Hats and hair accessories designed by renowned American fashion designer Halston are on view now in Hats Off: Halston Hats from the Masterson Collection. Assistant curator Misty Flores takes us behind the scenes of creating this exhibition at Rienzi, the MFAH house museum for European decorative arts.
The Curatorial Process
For Hats Off, I pulled heavily from archival material at the Fashion Institute of Technology in New York. They feature a collection of Halston drawings from his time at New York department store Bergdorf Goodman. I was able to pair some of our hats with their design drawings, and that was exciting.
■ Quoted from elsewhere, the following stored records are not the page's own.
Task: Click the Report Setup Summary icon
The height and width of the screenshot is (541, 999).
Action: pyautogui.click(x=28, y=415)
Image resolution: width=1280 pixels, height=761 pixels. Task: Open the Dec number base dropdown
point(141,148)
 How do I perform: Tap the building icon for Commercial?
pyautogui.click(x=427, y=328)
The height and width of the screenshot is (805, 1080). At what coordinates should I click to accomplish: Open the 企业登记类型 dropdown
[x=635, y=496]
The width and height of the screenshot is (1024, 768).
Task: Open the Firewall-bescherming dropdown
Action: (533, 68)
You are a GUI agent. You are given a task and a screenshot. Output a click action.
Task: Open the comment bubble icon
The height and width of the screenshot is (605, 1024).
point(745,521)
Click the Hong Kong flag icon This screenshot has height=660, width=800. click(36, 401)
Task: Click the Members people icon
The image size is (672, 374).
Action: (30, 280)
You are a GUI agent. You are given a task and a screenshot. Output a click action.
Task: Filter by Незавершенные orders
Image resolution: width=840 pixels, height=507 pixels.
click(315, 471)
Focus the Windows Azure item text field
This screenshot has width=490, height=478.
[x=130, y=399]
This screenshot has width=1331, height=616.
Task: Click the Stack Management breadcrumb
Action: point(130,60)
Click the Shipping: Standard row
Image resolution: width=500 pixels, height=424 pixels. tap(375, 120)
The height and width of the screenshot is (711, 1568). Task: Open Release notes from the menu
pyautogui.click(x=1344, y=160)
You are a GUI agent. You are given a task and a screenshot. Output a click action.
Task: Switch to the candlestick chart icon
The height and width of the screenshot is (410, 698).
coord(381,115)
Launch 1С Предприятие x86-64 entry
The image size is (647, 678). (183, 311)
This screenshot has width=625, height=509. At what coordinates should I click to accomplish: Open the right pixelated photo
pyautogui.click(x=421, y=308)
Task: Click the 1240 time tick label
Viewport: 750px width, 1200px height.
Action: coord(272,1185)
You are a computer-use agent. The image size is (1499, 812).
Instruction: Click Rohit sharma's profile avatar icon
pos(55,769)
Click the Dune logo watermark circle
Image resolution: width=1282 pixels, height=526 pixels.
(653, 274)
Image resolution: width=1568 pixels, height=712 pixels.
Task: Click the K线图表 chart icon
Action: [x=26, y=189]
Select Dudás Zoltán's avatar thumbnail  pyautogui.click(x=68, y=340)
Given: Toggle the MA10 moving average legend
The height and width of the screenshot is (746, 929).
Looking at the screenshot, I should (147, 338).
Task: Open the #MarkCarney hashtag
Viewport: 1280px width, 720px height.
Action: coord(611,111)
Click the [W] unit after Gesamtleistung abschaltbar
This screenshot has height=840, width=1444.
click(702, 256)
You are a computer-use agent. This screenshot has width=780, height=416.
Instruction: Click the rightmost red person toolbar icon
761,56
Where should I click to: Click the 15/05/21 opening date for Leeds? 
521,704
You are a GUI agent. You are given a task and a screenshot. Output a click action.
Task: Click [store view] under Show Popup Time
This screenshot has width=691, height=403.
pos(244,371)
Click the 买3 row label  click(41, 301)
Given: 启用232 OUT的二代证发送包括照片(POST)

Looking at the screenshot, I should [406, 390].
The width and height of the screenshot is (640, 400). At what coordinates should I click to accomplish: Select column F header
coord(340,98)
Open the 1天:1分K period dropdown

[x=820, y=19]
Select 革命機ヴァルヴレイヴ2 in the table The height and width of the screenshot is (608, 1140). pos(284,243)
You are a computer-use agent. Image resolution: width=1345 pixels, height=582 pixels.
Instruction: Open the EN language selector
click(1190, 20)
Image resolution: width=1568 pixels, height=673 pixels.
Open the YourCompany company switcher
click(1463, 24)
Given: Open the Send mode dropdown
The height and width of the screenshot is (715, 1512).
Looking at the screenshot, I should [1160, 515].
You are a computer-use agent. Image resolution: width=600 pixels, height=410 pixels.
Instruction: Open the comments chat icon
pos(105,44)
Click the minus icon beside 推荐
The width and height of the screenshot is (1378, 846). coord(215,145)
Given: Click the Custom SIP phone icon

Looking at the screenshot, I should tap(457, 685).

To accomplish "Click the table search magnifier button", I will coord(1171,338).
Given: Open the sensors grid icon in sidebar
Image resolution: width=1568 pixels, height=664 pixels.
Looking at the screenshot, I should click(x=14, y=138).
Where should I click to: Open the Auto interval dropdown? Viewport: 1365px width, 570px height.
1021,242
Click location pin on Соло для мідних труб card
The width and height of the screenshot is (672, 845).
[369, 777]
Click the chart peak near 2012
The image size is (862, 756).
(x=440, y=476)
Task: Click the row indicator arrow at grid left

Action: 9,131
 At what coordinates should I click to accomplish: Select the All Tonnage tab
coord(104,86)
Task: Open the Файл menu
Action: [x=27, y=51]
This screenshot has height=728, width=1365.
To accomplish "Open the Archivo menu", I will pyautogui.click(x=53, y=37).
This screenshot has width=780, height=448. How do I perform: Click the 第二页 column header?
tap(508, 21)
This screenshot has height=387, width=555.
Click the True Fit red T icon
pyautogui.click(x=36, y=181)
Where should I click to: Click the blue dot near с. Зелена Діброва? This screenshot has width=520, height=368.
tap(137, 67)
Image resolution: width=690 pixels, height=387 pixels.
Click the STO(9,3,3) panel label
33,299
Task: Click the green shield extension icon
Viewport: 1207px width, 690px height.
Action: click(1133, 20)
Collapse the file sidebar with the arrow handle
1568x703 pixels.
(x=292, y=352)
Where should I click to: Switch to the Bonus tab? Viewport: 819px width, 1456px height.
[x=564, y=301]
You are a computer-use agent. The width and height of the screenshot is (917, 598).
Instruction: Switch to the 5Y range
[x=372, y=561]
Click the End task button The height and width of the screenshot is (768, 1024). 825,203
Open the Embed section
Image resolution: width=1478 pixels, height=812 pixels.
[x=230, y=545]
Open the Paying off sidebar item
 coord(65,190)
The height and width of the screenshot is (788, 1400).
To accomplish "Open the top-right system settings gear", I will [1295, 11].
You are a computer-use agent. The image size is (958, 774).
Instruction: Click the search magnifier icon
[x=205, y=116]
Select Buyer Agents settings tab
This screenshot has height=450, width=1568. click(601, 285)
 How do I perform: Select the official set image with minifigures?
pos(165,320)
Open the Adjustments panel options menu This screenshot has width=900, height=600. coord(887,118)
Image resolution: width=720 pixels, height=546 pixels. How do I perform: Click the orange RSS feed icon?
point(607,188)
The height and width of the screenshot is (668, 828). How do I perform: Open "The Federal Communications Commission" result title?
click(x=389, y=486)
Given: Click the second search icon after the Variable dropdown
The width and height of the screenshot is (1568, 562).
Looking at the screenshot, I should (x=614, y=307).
I consulted with Audrey Schilt, who served as one of Halston’s design assistants at Bergdorf, and I was able to attribute previously unknown design drawings to her. She provided some interesting insight into his creative process. Lesley Frowick, Halston’s niece, graciously allowed access to her Halston archives and lent objects to the show. That input allowed me to gain a better understanding of Halston as a designer.
Halston was an inventive and technically brilliant milliner. He used mirrors, feathers, fringing, jewels, and flowers to decorate hoods, bonnets, coifs, and helmets. Halston believed that hats were integral to the completion of an outfit. He treated his hats, like his clients, with the utmost care and attention to detail. He viewed his hats as sculptures, and of his time at Bergdorf Goodman, he said, “sculpting hats taught me how to think about fashion in three dimensions.”
That Famous Pillbox Hat
When Jackie Kennedy attended the 1961 presidential inauguration of her husband, John Kennedy, she was wearing a coat by Oleg Cassini and a pillbox hat by Halston. The hat was one of the most-copied items of clothing ever, bought and worn by women across the globe, and it launched Halston to the forefront of the fashion world. A fun fact: When the hat was removed from the box it accidentally got dented, and that’s how Jackie wore it, so the images of her from the inauguration feature the dent. That’s how it was copied, which was incorrect.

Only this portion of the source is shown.